> _Problem set_
a – In the thread about the Flambo select error, what kind of argument does DataFrame.select accept?
b – Summarize the thread about the Flambo select error in two sentences.
c – Reproduce the stretch of the Flambo thread from "Search code examples" through "(sql/read-csv sql-context data-path)".

──────── Source extract ────────

Search code examples
apache-sparkclojureapache-spark-sqlflambo

Clojure - No matching method found for select method in DataFrame when using Flambo


I'm using Flambo to work with Spark. I want to retrieve a DataFrame which contains given column names. I wrote a simple function as follows:

(defn make-dataset
  ([data-path column-names and-another]
    (let [data (sql/read-csv sql-context data-path)
      cols (map #(.col data %) column-names)]
      (.select data (Column. "C0")))))

I get the following exception when i execute it.

IllegalArgumentException No matching method found: select for class org.apache.spark.sql.DataFrame clojure.lang.Reflector.invokeMatchingMethod (Reflector.java:80)

What am i doing wrong? Why col. works whereas select. doesn't when both of them are available from the same Class? Please help me if i am wrong?


Solution

  • DataFrame.select you are trying to call has following signature:

    def select(cols: Column*): DataFrame
    

    As you can see it accepts a vararg of Column whereas you provide it a single, bare Column value which doesn't match the signature, thus the exception. Scala's varargs are wrapped in scala.collection.Seq. You can wrap your column(s) into something that implements Seq using following code:

    (scala.collection.JavaConversions/asScalaBuffer [(Column. "C0")])

──────── Dataset content ────────

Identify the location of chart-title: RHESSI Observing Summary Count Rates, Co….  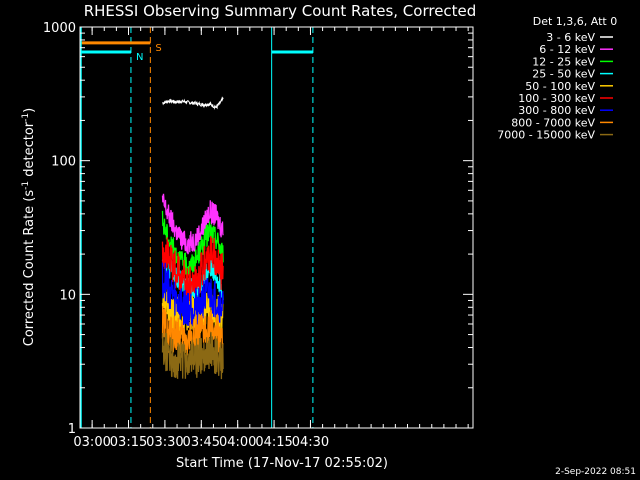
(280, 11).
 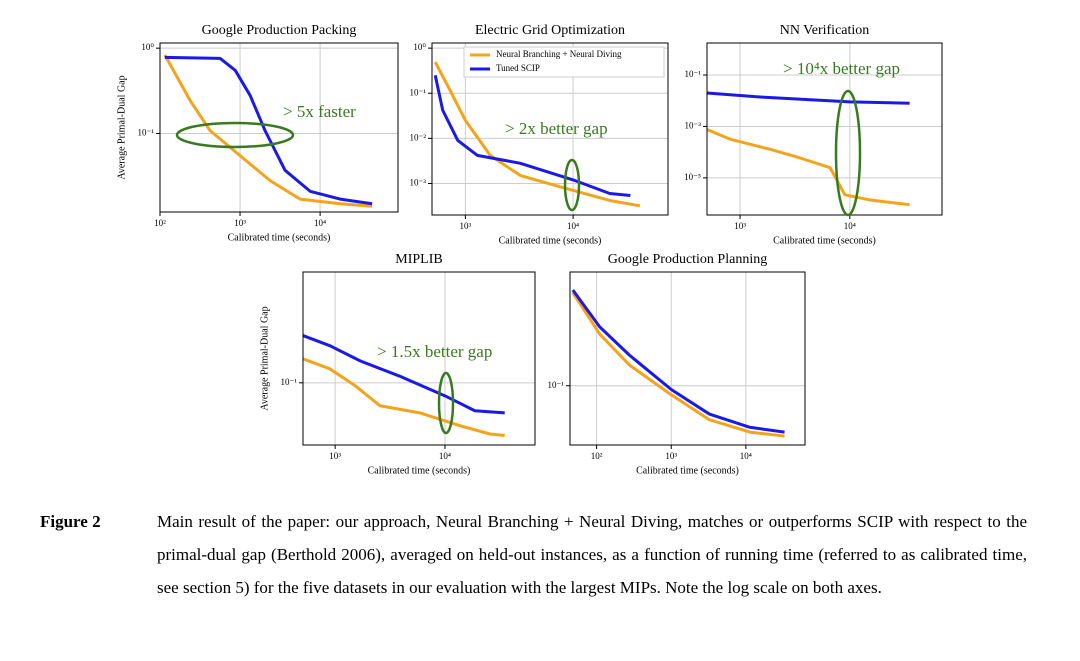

────────

> _Answers by task_
a – It accepts a vararg of Column (cols: Column*).

b – A user calling select on a Spark DataFrame from Clojure through Flambo gets an IllegalArgumentException saying no matching select method was found. The reply explains that select takes a vararg of Column, which Scala wraps in scala.collection.Seq, so passing a single bare Column doesn't match, and the columns can be wrapped with scala.collection.JavaConversions/asScalaBuffer.

c –
Search code examples
apache-sparkclojureapache-spark-sqlflambo

Clojure - No matching method found for select method in DataFrame when using Flambo


I'm using Flambo to work with Spark. I want to retrieve a DataFrame which contains given column names. I wrote a simple function as follows:

(defn make-dataset
  ([data-path column-names and-another]
    (let [data (sql/read-csv sql-context data-path)